La campagne électorale est lancée, j'en ai déjà marre
[BLOG You Will Never Hate Alone] L'élection présidentielle est dans huit mois, mais elle occupe déjà tout l'espace médiatique au point de le saturer. Et de provoquer du côté de l'électeur un début d'overdose..
L'auteur exprime une lassitude précoce face à la campagne électorale pour l'élection présidentielle française de 2027, qui a débuté alors qu'il reste huit mois avant le scrutin. Il décrit cette période comme un vacarme médiatique saturant l'espace public, comparable à un cirque ou un carnaval de fanfaronnades. Selon lui, cette agitation stérile, répétée tous les cinq ans, épuise les électeurs avant même le vote. Les candidats, tous bords politiques confondus, seraient davantage occupés par des petites phrases et des effets d'annonce que par une réflexion approfondie sur les enjeux du pays. L'auteur souligne que cette médiocrité affichée, généralisée à l'ensemble du paysage politique, finit par écoeurer les électeurs, quel que soit leur positionnement idéologique.

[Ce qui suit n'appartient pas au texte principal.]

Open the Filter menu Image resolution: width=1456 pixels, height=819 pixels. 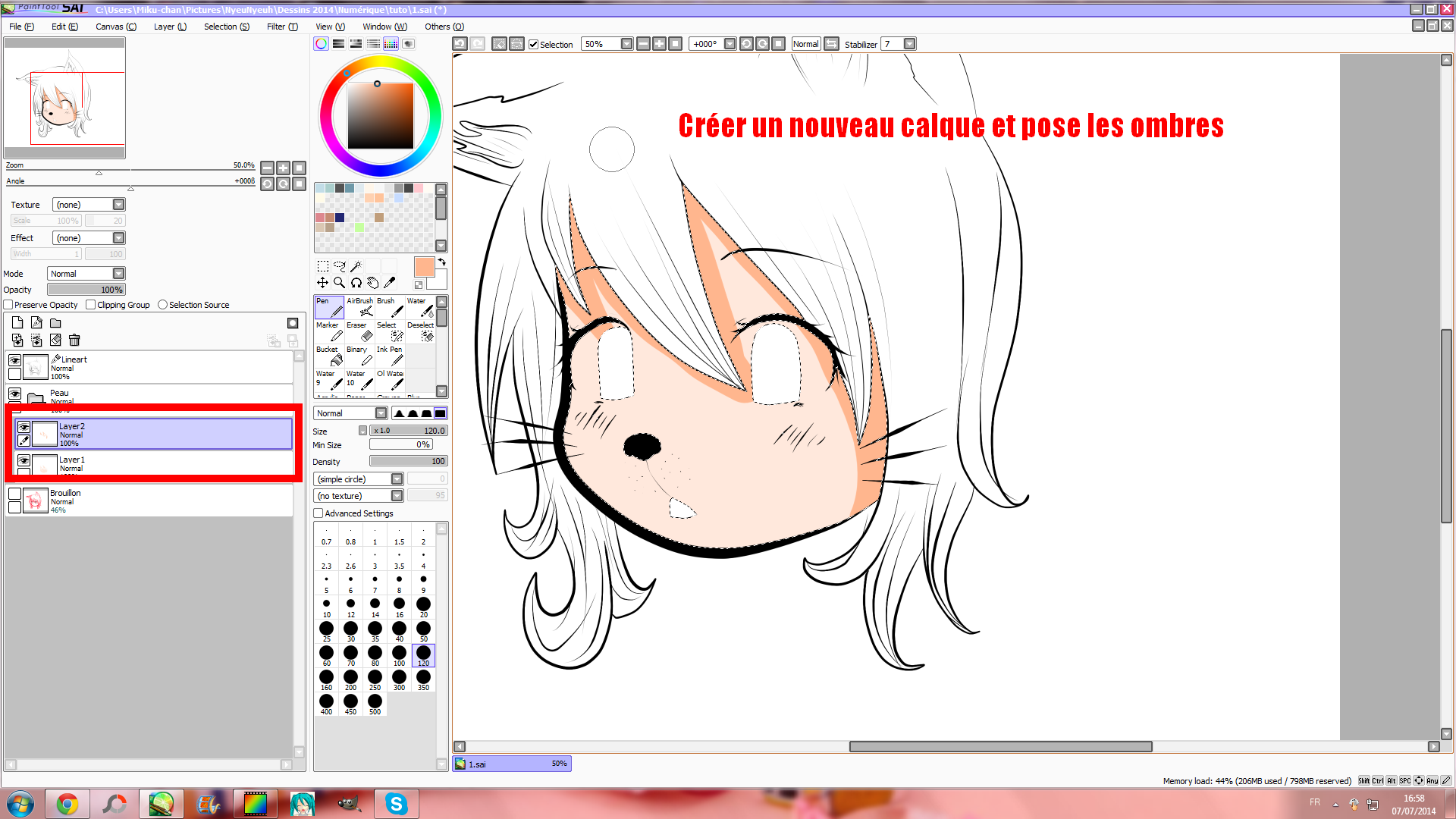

L'article dénonce un abaissement généralisé de la classe politique française, qui aurait abandonné le champ de la réflexion pour se complaire dans un divertissement médiatique. Les candidats, comparés au reste de la société, se contenteraient de proposer des recettes miracles ou de ressasser des antiennes (idées répétées sans originalité), comme les obsessions identitaires exploitées par l'extrême droite. L'auteur évoque également les vieilles ficelles de l'antisémitisme, transformé en antisionisme par certains discours. Il critique aussi la gauche, notamment Jean-Luc Mélenchon, dont il juge les outrages et dérapages répétés, ainsi que la gestion du Parti socialiste par Olivier Faure, qu'il qualifie d'insignifiante et incohérente.
L'auteur analyse la situation de la gauche française, divisée et en quête d'un nouveau souffle pour 2027. Il mentionne Raphaël Glucksmann, dont le rôle et les capacités restent flous, mais qui pourrait incarner une alternative crédible pour un électorat orphelin de la gauche. L'article souligne que ce dernier peine à se démarquer entre La France Insoumise (LFI), le Parti socialiste (PS) et Gabriel Attal, figure du centre. L'auteur s'interroge sur la capacité de Glucksmann à réunir une coalition large, sociale, écologique et européenne, tout en évitant les pièges des divisions internes. Il évoque également l'angoisse de Mélenchon face au temps qui passe, le poussant à adopter une stratégie désespérée pour rester dans la course.
L'article présente l'élection présidentielle de 2027 comme un *jeu de dupes*, un *divertissement sans fin* où les candidats se livrent à des *polémiques minables* et des *bavardages stériles*. L'auteur déplore que les débats se concentrent sur des détails plutôt que sur les *questions de fond*, comme la réflexion sur l'avenir du pays. Il évoque la peur d'une montée de l'*infamie* politique, symbolisée par les discours identitaires de l'extrême droite, et la nécessité pour les électeurs de ne pas se laisser engloutir par cette dynamique. Enfin, il exprime un souhait : que cette période électorale, perçue comme une *éternité*, passe rapidement pour éviter cette *cacophonie* médiatique et politique.